Haiti Death Practices

by L-Johnson

People of Haiti praying outside a church.

The country of Haiti observes death with elaborate ceremony. When a loved one is dying, his or her family will gather to pray, cry, and use religious medallions or other spiritual artifacts. The oldest family member makes all the arrangements and notifications. The body is kept until the entire family can gather. Organ donation or cremation is not even an option, as the whole body is thought to be necessary for resurrection. Autopsies are occasionally performed, sometimes to ensure that the body is actually dead and not a zombie (A voodoo curse commonly believed in rural Haiti).

After the person’s demise, Demier priye, a 9-day prayer ritual, is performed.

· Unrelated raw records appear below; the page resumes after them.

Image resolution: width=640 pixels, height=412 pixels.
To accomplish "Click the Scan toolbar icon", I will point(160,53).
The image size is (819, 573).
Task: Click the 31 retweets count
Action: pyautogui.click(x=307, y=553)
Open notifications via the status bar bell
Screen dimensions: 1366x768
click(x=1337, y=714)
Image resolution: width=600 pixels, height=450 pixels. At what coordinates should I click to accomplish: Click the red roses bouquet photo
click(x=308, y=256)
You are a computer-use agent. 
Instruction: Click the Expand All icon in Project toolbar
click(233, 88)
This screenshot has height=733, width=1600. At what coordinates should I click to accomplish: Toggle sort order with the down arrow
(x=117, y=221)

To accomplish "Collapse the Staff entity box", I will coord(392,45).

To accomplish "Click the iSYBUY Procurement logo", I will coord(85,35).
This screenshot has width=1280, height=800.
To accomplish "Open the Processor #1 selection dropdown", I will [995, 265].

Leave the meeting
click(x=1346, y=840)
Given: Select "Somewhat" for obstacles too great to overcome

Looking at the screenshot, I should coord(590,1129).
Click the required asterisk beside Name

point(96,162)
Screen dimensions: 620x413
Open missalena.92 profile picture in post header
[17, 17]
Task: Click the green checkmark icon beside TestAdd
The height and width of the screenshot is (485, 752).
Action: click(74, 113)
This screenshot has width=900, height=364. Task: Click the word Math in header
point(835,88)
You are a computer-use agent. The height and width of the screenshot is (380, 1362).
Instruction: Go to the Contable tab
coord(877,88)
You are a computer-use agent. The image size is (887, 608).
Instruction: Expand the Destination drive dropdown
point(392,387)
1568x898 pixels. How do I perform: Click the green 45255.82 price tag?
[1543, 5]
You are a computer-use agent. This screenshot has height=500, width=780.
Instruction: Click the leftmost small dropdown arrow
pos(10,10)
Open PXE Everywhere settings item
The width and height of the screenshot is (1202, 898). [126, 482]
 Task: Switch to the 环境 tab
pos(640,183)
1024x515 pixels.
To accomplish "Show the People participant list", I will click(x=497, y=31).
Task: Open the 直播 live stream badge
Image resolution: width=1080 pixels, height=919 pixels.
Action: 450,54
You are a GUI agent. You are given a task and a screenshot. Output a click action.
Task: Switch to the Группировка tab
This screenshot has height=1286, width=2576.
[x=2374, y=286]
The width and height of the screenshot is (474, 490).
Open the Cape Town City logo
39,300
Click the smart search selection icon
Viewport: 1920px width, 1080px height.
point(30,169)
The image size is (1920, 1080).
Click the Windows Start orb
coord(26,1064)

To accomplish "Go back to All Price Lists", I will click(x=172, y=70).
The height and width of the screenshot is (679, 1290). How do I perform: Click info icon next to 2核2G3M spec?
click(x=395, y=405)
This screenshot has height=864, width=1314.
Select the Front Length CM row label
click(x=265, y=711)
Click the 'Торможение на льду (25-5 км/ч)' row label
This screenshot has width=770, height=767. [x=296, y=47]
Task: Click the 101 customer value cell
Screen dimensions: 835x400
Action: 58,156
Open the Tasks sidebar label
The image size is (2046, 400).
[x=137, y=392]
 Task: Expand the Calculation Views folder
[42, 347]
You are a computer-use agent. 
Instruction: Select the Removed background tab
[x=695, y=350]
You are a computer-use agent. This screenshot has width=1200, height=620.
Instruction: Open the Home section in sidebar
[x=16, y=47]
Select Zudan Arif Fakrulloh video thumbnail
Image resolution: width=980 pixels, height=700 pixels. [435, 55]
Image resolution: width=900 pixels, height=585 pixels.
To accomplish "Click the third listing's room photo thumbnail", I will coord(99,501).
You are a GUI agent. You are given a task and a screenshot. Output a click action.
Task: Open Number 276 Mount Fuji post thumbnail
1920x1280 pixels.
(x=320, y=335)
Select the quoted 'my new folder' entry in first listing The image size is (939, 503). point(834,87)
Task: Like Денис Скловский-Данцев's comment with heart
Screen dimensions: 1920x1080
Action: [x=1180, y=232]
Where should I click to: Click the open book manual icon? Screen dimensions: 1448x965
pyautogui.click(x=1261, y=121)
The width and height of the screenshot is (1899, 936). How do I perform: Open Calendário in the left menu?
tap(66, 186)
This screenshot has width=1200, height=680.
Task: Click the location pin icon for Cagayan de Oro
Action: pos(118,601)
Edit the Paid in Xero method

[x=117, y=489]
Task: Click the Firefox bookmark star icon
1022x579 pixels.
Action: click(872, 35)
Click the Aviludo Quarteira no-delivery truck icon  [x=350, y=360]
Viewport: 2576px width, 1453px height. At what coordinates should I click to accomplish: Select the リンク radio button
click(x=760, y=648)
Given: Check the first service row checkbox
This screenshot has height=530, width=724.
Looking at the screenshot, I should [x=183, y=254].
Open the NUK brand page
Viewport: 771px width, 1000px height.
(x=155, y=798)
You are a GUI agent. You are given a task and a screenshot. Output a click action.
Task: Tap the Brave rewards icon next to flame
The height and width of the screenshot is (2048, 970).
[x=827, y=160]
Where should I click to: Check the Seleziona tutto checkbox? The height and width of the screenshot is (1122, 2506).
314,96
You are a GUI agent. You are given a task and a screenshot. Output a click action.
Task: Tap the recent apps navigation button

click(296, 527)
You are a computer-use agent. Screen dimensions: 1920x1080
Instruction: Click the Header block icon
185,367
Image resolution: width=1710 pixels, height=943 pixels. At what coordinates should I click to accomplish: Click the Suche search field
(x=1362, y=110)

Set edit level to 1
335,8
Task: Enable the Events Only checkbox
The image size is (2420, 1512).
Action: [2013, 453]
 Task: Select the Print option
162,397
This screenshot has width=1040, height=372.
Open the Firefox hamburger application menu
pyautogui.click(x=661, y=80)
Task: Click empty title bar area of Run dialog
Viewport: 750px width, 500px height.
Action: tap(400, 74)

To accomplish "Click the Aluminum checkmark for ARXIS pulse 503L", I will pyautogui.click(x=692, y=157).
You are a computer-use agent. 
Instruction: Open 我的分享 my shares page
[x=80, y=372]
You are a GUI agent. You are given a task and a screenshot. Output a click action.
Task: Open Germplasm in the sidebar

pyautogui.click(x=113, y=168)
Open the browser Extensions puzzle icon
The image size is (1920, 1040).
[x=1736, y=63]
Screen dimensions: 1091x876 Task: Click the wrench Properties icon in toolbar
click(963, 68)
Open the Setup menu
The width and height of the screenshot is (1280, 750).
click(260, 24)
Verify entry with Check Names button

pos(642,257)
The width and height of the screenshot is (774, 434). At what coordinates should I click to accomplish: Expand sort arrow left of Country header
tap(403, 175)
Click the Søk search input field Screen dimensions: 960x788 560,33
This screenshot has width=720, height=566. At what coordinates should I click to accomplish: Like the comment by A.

Family, friends, and even enemies of the deceased gather to pray, chant, eat, and drink together. The Prise de deuil takes places on the 9th day (similar to a funeral). Interestingly, the Haitians graveyards are comprised of mausoleums, which make the cemeteries look like miniature villages made of concrete. To get the cash for this construction, the bereaved often have to sell some of their land.

After the devastating earthquake in Haiti, the number of dead was estimated to be as high as 200,000. This made their normal funeral traditions impossible. Most of the bodies were hauled to mass graves, and many bodies are still lying under fallen buildings. Many are still missing.